While legacy means of measuring engagement, such as ratings based on popular audience segments, are still ubiquitously used, they don’t empower advertisers to close the loop and truly understand what happened as a result of a specific ad or campaign. Broadcasters can confirm clearance and delivery of advertising today, but many still struggle to connect the ad campaign to its impact — if viewers reacted as the campaign intended — and, ultimately, the ROI for the advertiser. To understand ad engagement, or how viewers responded to advertisements, broadcasters need attribution.
The notion of attribution isn’t new. Until recently, though, intensive manual work was required to correlate commercial spots (when and where they ran, the nature of the creative, and the intent of the campaign) with other data (website visits, app downloads, point of sale, etc.) suggesting the impact of the campaign. The associated time delay eliminates any opportunities to optimise a campaign mid-flight. Now, with the rise of AI, the opportunities around attribution are expanding and the workflows becoming automated.
Delivering capabilities such as language detection, translation and transcription, logo recognition, object detection, face recognition, and much more, new AI-powered attribution technology imitates human behaviour — meanwhile recognising and analysing patterns heretofore missed. It processes information faster and at higher volumes than the human brain. AI can automate the astounding indexing being done by Netflix, as well as shorten time to insights, and it is now at the disposal of broadcasters and their advertising clients.
Broadcasters should run AI and cognition against all content to understand who is appearing in the content, what topics and themes they are discussing, which logos are on screen, and the cadence at which ideas are presented. Using AI they can extract this level of detail from the media content itself, and they can more easily correlate that data with other data, including website analytics and app downloads.

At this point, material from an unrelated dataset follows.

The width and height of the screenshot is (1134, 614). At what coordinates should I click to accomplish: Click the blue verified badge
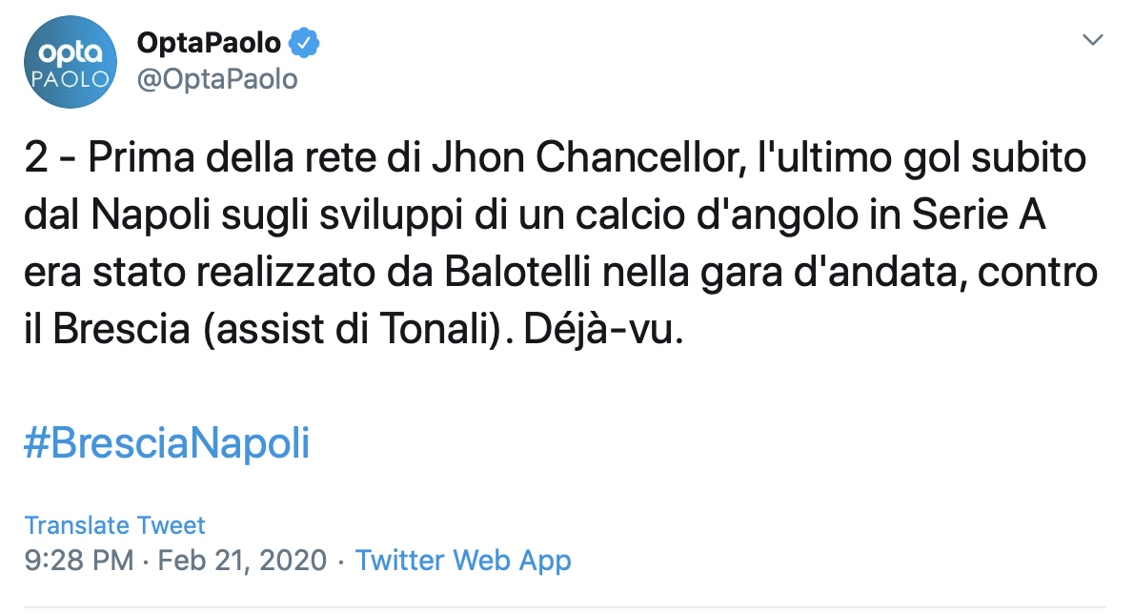(x=305, y=43)
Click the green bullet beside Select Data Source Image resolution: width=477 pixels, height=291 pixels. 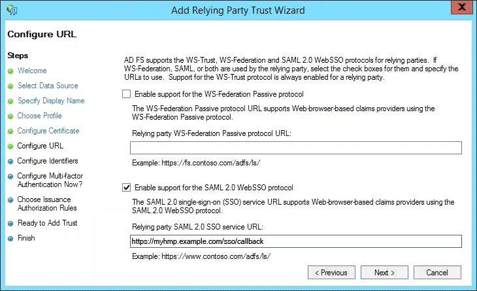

Once they correlate all that data and take into consideration the success criteria of a particular advertising campaign, broadcasters can perform a more automated level of attribution by marrying all these data sets to better understand what ultimately happened as a result of the advertising campaign. This capability brings much greater transparency to the relationship between broadcasters and advertisers around the performance of ads and ad campaigns. The learn then create model should result in a win–win–win; the broadcaster can increase the value of its content, the advertiser can increase the value of its campaign, and viewers are presented advertisements that are much more aligned with their interests.
Leveraging AI to inform the creation and placement of ad spots and campaigns will be a vital capability as the advertising industry increasingly shifts toward native advertising and content marketing. Advertisers worldwide are in the process of moving a significant portion of their marketing budgets — some sources say 25 per cent — from traditional advertising to native advertising and content marketing.
Further research suggests that native advertising spend is expected to increase by 372 per cent from 2020 to 2025, or a total global value of $402 billion by 2025. More specifically, the data from this study indicates that the Western European market for native advertising will be worth $92.37 billion by 2025, with the UK ($27.42 billion), France ($9.58 billion), and Germany ($20.90 billion) leading growth. If these predictions are correct, we are entering a new era in TV advertising. AI gives broadcasters and advertisers the tools to navigate these changing tides smoothly, and maximise their profits along the way.